I’m going to go right ahead and say I’m a pretty active guy. As I write this, it’s about 5:30 in the morning and I’m getting ready to head to the gym. I just finished walking the dog about 3 miles. I even eat somewhat healthy…somewhat. I enjoy the occasional giant glass of wine and I’m a sucker for French Fries. Not so much a dessert guy though, although for a solid two years my friends called me “Fat Vinny.” But we’re not here to talk about my diet, or the irreversible psychological damage my friends have done to me over the years. We’re here to talk about the new craze of hiking.
I say new because I don’t think most people were into hiking before they found out they can Instagram a selfie from the top of the mountain (guilty). Most of the hiking I have done since I’ve moved to Las Vegas has been alone. I thought it was a cool solo thing to do.
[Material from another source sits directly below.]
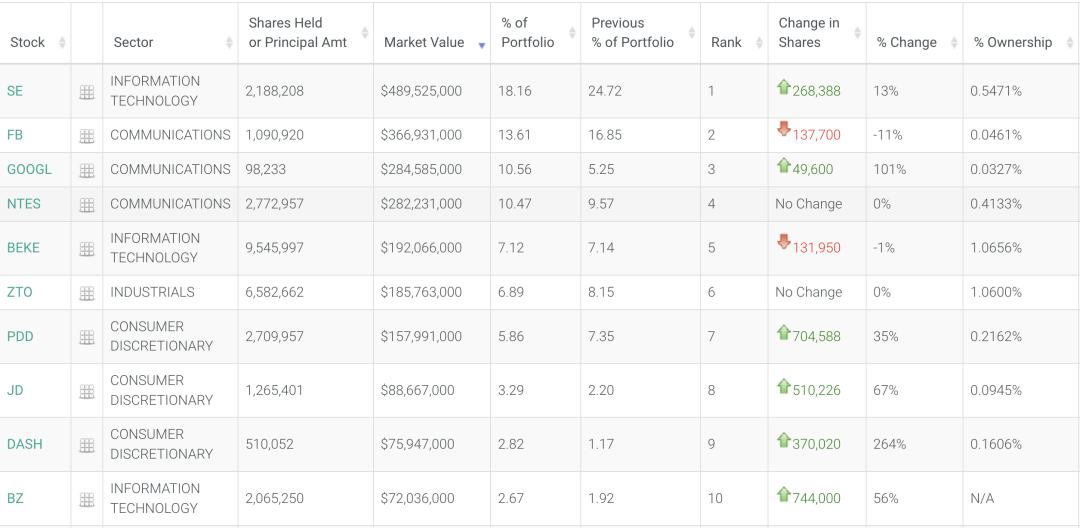Open the grid icon for ZTO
This should be rule one of hiking etiquette. Never go hiking alone. You don’t want to end up like a fucked up Liam Neeson movie. You’re not going to be able to walk on a broken leg or fight off an Arctic Wolf. You will unfortunately meet your demise rather quickly. At least least any of us Americans. A year ago in Japan, 7 year old, Yamata Tanooka, was left in bear infested woods by his parents as punishment. He survived 6 whole days until someone found him by accident. His father was quoted saying, “I really didn’t think it would come to that. I went to far.” Oh, you fucking think you went too far? I don’t know how you survived Yamata, but next time you’re at the zoo, push Daddy-o into the bear infested bear pit, see if he lasts 6 days.
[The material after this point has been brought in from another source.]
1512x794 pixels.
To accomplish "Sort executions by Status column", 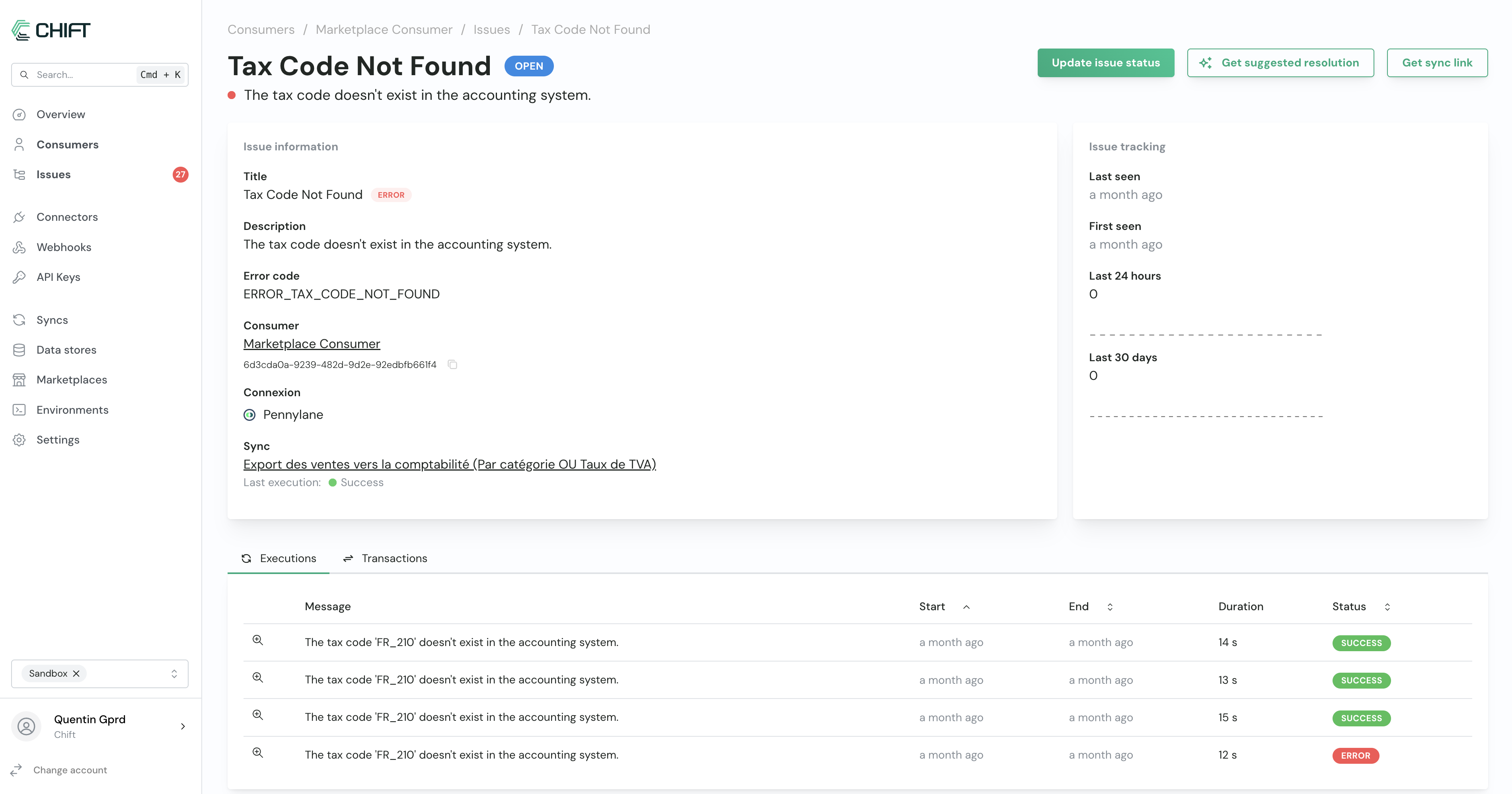I will (1387, 607).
So, don’t go hiking alone. You’re not as savvy as that 7 year old. A few months ago, I went hiking with a friend and I fell off about a 6 foot lip while we were coming down. It was definitely a lot scarier for me than it was for my friend. He was laughing his ass off while I was laying there moaning in pain. Overall, I was fine but if I would’ve fell off the actual drop, I’d have been shit out of luck.
Also, I don’t care if you don’t know where you’re going, but at least know where you came from. Asking the next guy you see on the path which direction you should go is not going to be the move. One, he probably doesn’t know where he’s going either. Two, when people ask me for directions I just like to point and say, “yep, just head that way.” Just follow the trail signs and remember where you parked and you should be ok. Like I said, “should be.”
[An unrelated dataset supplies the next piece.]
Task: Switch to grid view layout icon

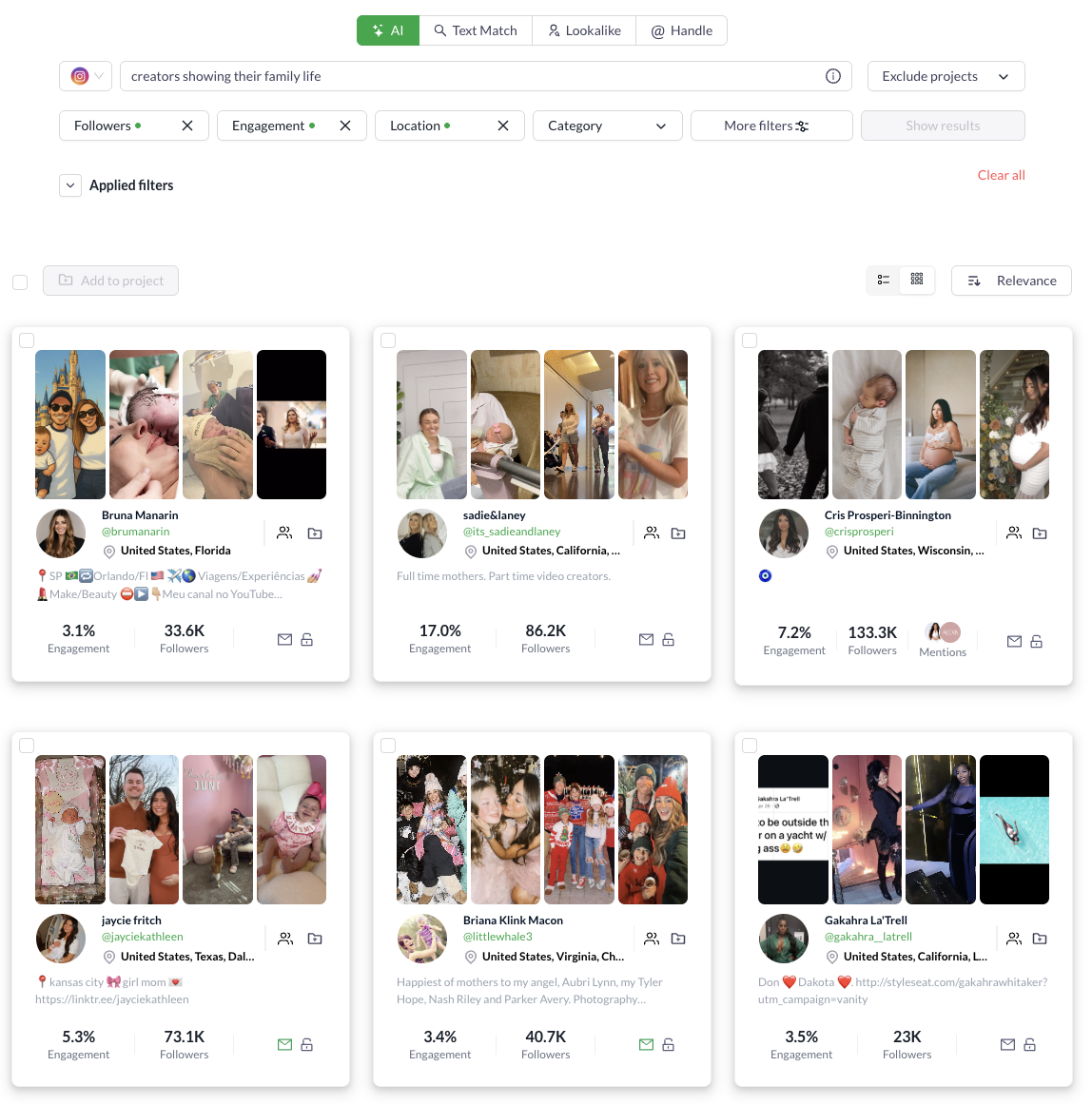Action: [916, 280]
One part of the etiquette I’m not really too sure about is when you start walking the same path as another group. I’m not about to do a 3 mile hike with three weirdos who continuously talk about how they don’t normally hike and they continuously ask about the hikes you’ve been on. Shut the fuck up and enjoy the nature or whatever. We just decided to walk much faster than these people until they were no longer near us. As much as I love listening to people, I’m completely antisocial. I want little snippets of these people’s lives not a 2 hour hikes worth.
I want to be real honest here, I fucking hate hiking. I don’t mind it once I’m at the top of that bitch. But hiking here is like hiking up a big dirt hill for hours. Nothing changes. A couple cacti here and there. No running water whatsoever, and when you get to the top guess what you see. You see the one thing you were trying to get away from to begin with. The fucking Las Vegas Strip. People always say enjoy the journey and I believe that, just not when it comes to hiking. When it comes to hiking I’m strictly a destination type of guy.